Suumit Shah, the founder of Dukaan, faced backlash on Twitter for championing mass layoffs in pursuit of profitability and touting an unrealistically fast response time. Twitter users condemned him as “heartless” and “tone-deaf” for his approach.
In a series of tweets, Shah initially acknowledged the move as “tough” but “necessary.” However, he proceeded to boast about the remarkable reduction in response time, from 1 minute 44 seconds to instant, and the 85% decrease in customer support costs since implementing Dukaan’s AI assistant. He emphasized that in the current economic climate, startups prioritize profitability over striving to become “unicorns.”

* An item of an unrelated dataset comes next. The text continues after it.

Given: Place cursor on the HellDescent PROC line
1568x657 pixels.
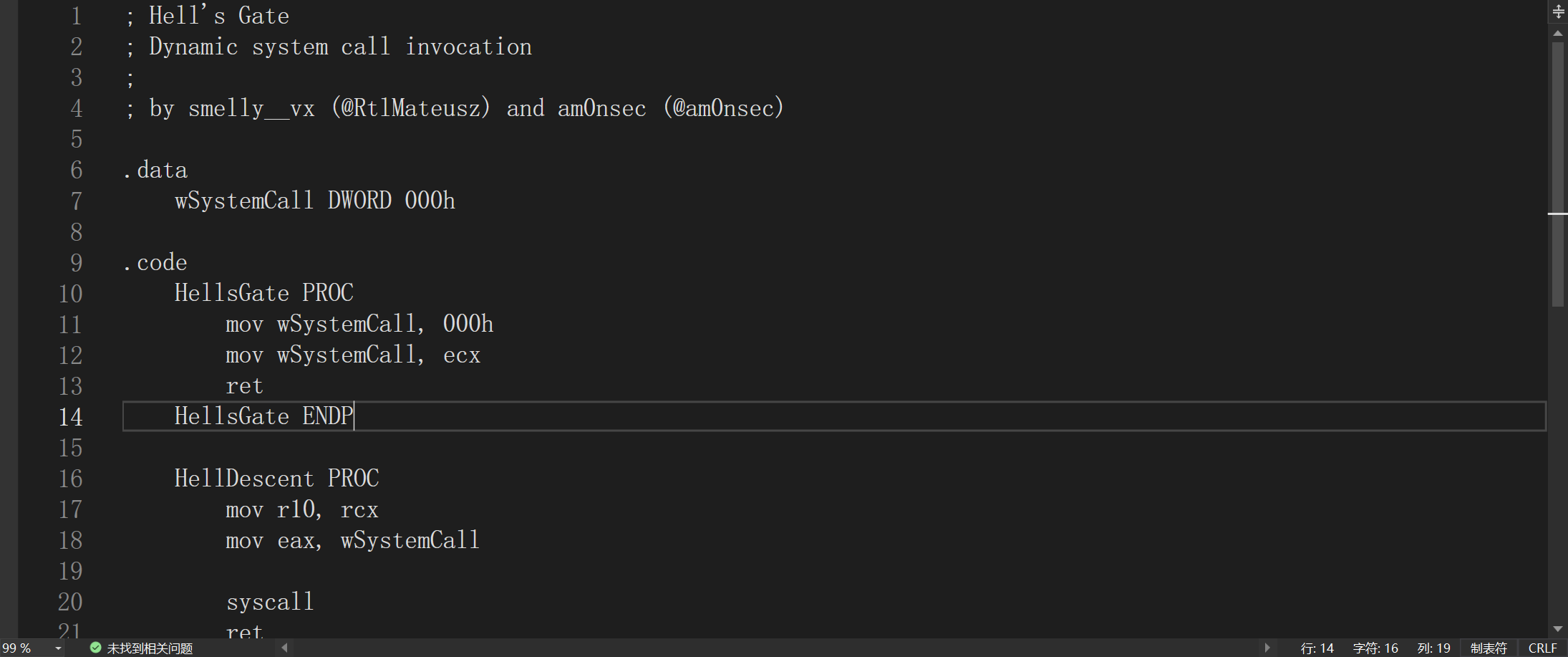Looking at the screenshot, I should 276,479.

Shah even hinted that Dukaan’s customers would soon be able to achieve similar results with the chatbot, noting, “It’s less magical, sure, but at least it pays the bills.”

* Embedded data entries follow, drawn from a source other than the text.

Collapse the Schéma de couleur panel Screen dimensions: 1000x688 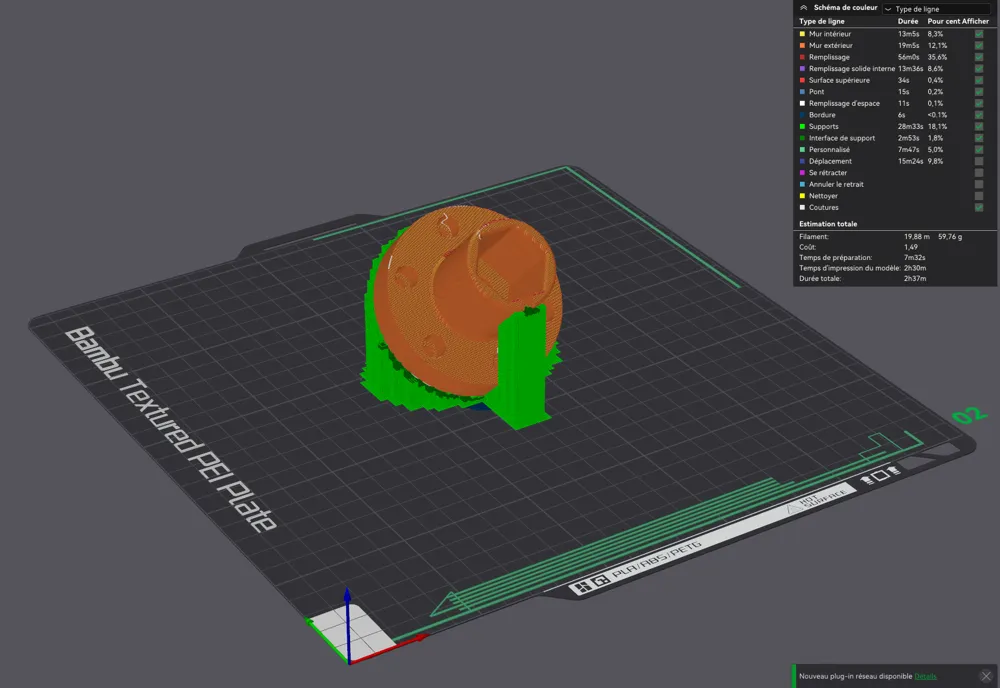[804, 8]
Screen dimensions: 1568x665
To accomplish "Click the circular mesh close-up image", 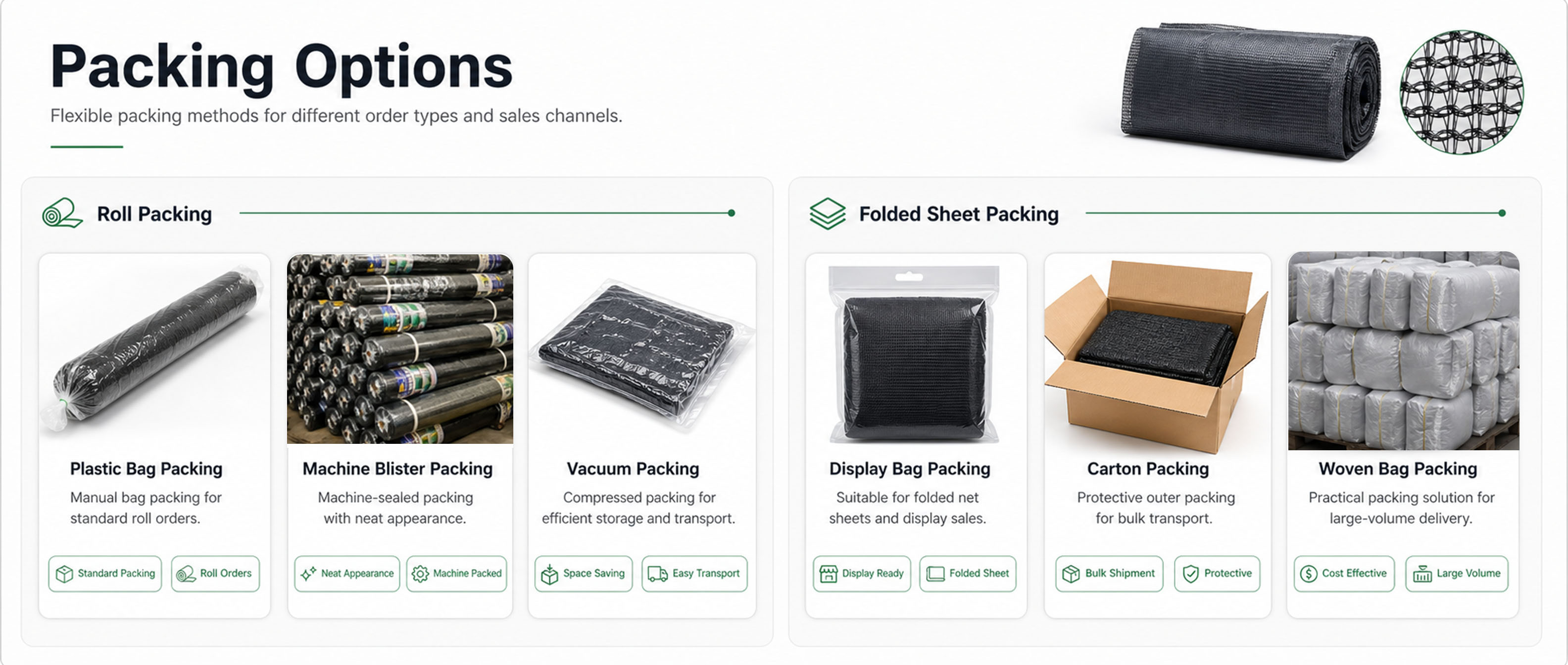I will click(1462, 92).
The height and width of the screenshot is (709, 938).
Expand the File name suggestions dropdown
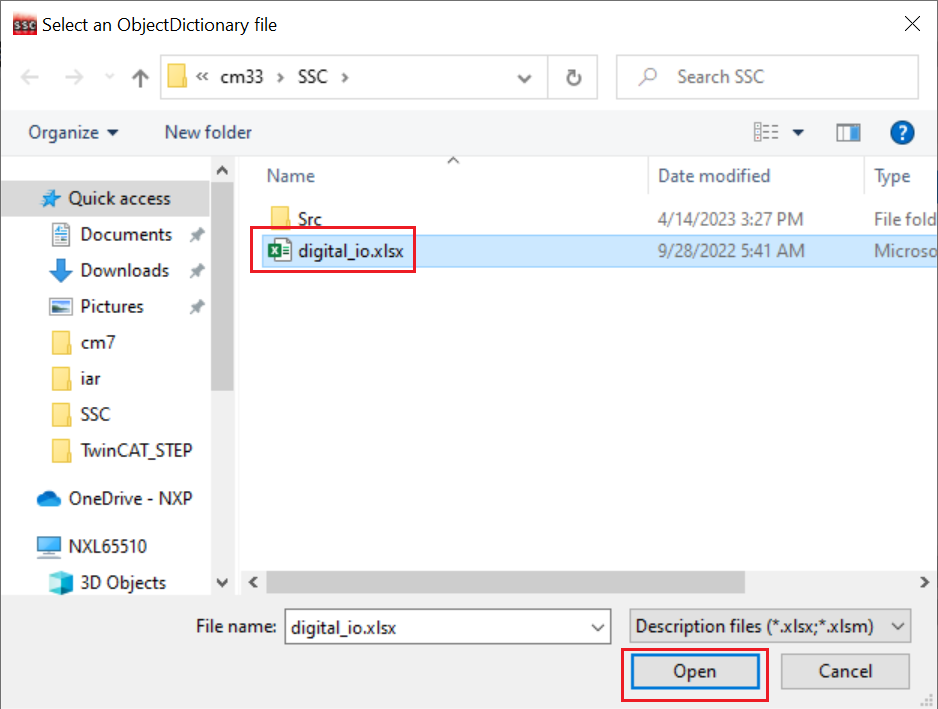click(x=598, y=628)
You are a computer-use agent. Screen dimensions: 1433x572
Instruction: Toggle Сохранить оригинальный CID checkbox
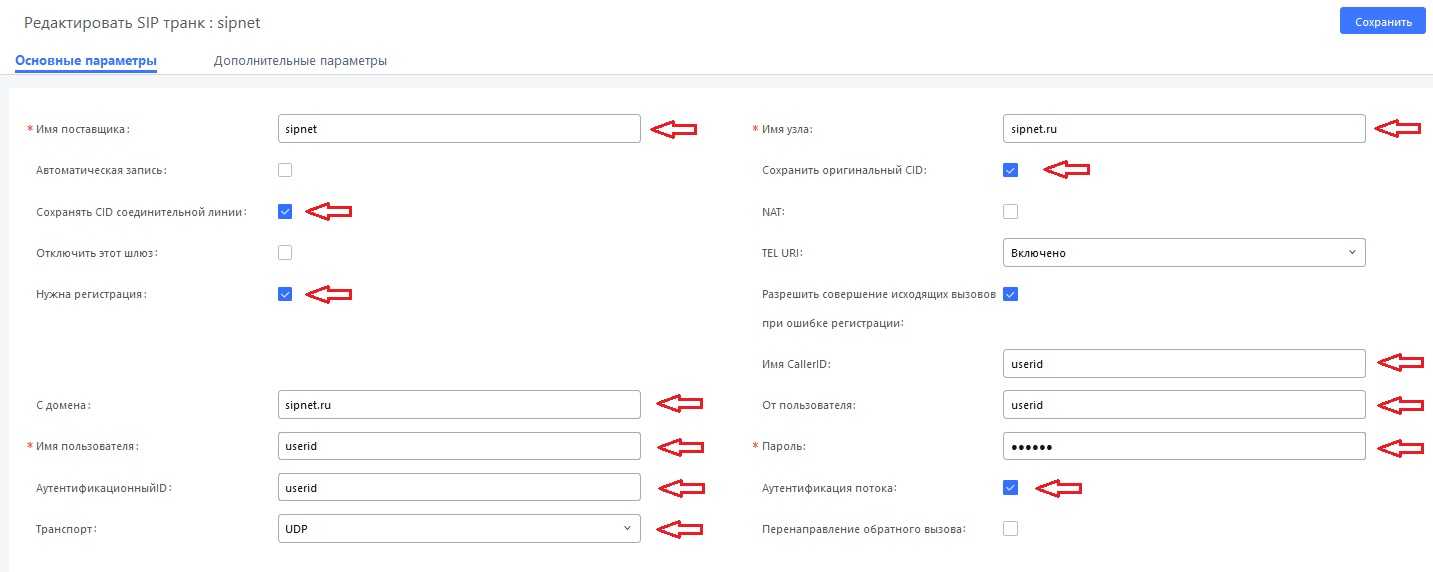click(x=1010, y=170)
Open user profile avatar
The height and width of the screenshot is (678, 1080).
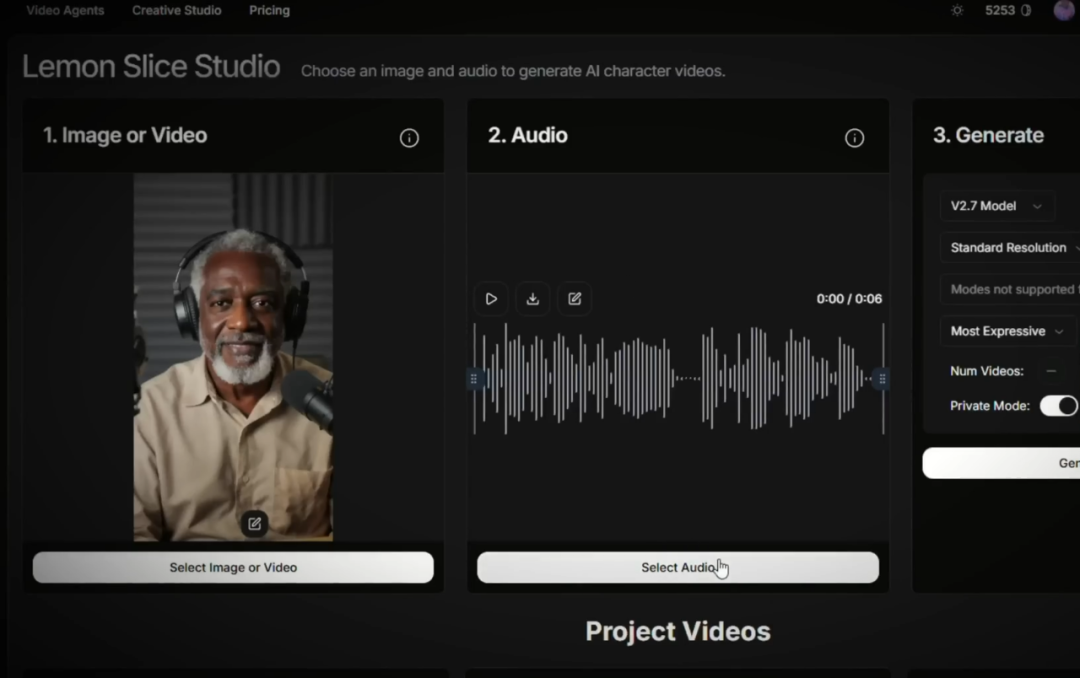tap(1064, 10)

Unfortunately, Shah’s decision came at a time when many of his employees were likely struggling to make ends meet due to the soaring cost of living globally, as pointed out by some of the 1.7 million-plus users who read his tweets. The promotion of mass layoffs and an unattainable response time drew widespread condemnation on Twitter, with users criticizing the CEO’s lack of empathy and his penchant for gloating about job losses.
Twitter users responded with biting remarks, mocking Shah’s claims. One user retorted, “Time to think before tweeting went from 44s to INSTANT! Personal Brand cost reduced to 0,” echoing Shah’s own post. Another wrote, “It’s unfortunate. I hope people choose wisely before working with founders who have zero empathy and like gloating about their layoffs.”
The response on Twitter also highlighted a sense of disappointment in the Indian startup community, where founders seem more interested in crafting viral threads and gaining followers than displaying basic human sensitivity toward their employees. Several users expressed concern and urged caution when considering partnerships with founders who lack empathy and take pleasure in celebrating layoffs.
While some Twitter users acknowledged the need for companies to increase profitability, they criticized Shah for glorifying layoffs to promote his new AI tool and boasting about growth. Such actions left a disconcerting and ominous impression among observers.
Defenders of AI and its role in the workforce were not opposed to technological advancements but disagreed with the cost of human jobs. They argued that Shah’s situation exposed poor business practices and governance rather than being solely attributed to AI.
One widely supported response stated, “Make no mistake. The support team was laid off here because business and funding are failing. Not because of AI.”
To exacerbate the pain of those who lost their jobs, Shah concluded the thread by announcing his intention to fill roles in other areas of the business, including e-commerce and product design.
Shah is not the first CEO to propose a reduced workforce through automation. According to IBM, three-quarters of CEOs are eager to adopt AI, citing productivity gains as the primary reason. Recent data revealed that solely in the United States, approximately 3,900 workers lost their jobs due to AI, according to Challenger, Gray & Christmas.
Looking ahead, a widely circulated Goldman Sachs study predicts that up to 300 million jobs worldwide could be displaced by AI in the next decade.